Tengelmann - bis heute ein bekannter Name

Der Name Tengelmann mag auch deshalb aufmerken lassen, weil man ihn mit der Einzelhandelskette assoziieren könnte. Ganz falsch ist das nicht, namensstiftend war hier aber nicht Ernst Tengelmann, sondern sein älterer Bruder Emil, der die Kette zwar nicht begründete, jedoch bis zu seinem frühen Tod dort in leitender Position tätig war. Die Tengelmanns entstammten kleinen Verhältnissen. Auch Ernst Tengelmann musste sich in der Ruhrkohlenwirtschaft hocharbeiten, war Bergmann und wurde nach dem Besuch der Bergschule Steiger, dann Betriebsleiter der Zeche Herkules in Essen und schließlich Generaldirektor und Vorstand mehrerer Zechen-Konzerne. Ein durchaus damals nicht alltäglicher Aufstieg.

Anders lägen die Dinge bei der Haltestelle der Ruhrbahn. „Hier handelt es sich um eine Bezeichnung, die unkommentierbar in den Ruhrbahn-/VRR-Fahrplänen aufgeführt wird“, sagt Meier. Der Fahrgast erhalte also keine weiteren Informationen zum nationalsozialistischem Hintergrund des Namensgebers. Daher böte sich eine Umbenennung an.

Offiziell ist der Ruhrbahn „von der Forderung zu dieser Namensänderung bisher nicht bekannt“, sagt Sprecherin Simone Klose. Grundsätzlich sei eine Änderung möglich, sofern das Prozedere eingehalten werde.
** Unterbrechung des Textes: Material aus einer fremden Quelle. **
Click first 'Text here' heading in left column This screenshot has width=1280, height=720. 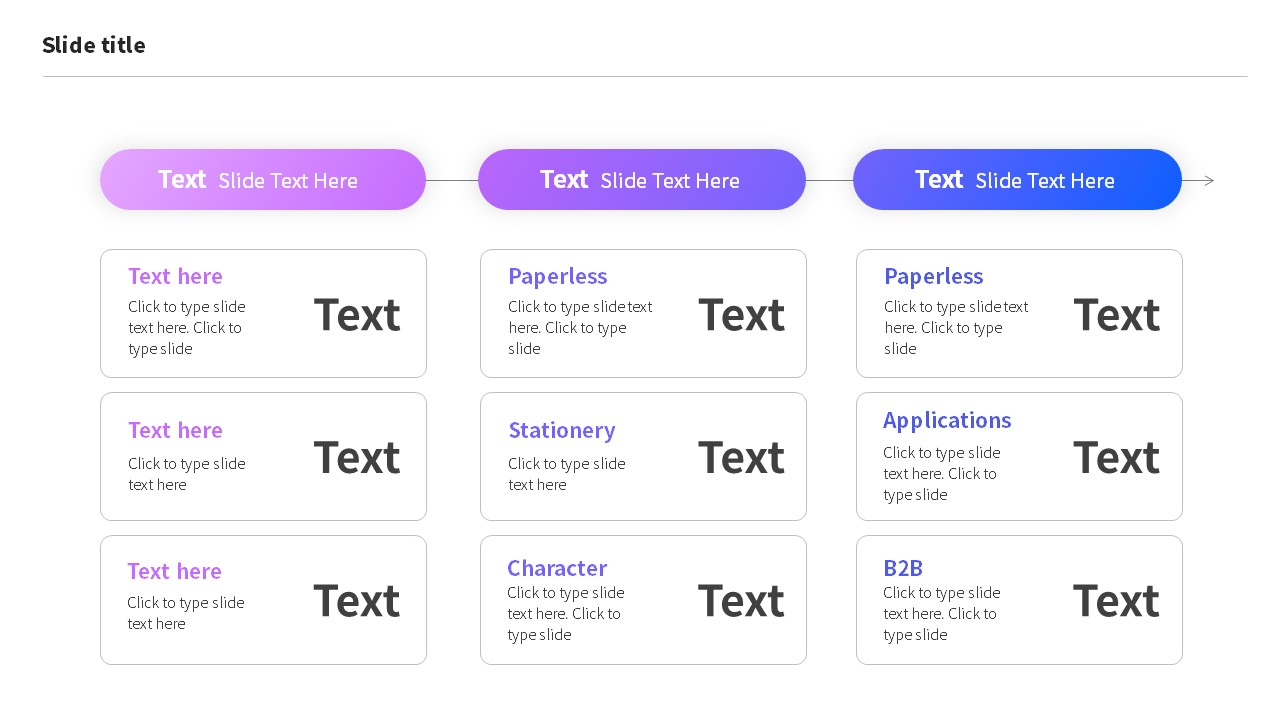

Neben dem Antrag der zuständigen Bezirksvertretung müsse der zuständige Fachbereich der Ruhrbahn das Anliegen auf Notwendigkeit, Umsetzbarkeit und Kosten prüfen.

Ruhrbahn: Erst über die Änderung der Straßen nachdenken, dann über die Haltestelle

Allerdings gebe es praktische Probleme. „Bei der Namensgebung von Haltestellen gilt das Prinzip der ersten Querstraße“, betont Klose. „Da diese nach wie vor Ernst-Tengelmann-Ring heißt, müsste man unseres Erachtens zunächst über die Änderung des Straßennamens nachdenken und dann die Umbenennung der Haltestelle folgen lassen.“

Das sehen die Grünen etwas anders, denn der Ernst-Tengelmann-Ring münde gar nicht in den Bus-Linienweg der auf der Bahnhofstraße entlangführt. „Die nächste Einmündung im Haltestellenumfeld ist der Soniusweg“, betont Meier. Anselm Sonius sei im 18. Jahrhundert ein durchaus konfliktfreudiger Abt des Klosters Werden gewesen und habe sich oftmals längere Zeit in Haus Heisingen aufgehalten. Aus Sicht der Grünen wäre somit ein stadthistorisch passender und von der Straßenstruktur her machbarer Name für die Haltestelle möglich. In der November-Sitzung der Bezirksvertretung soll ein entsprechender Antrag eingebracht werden.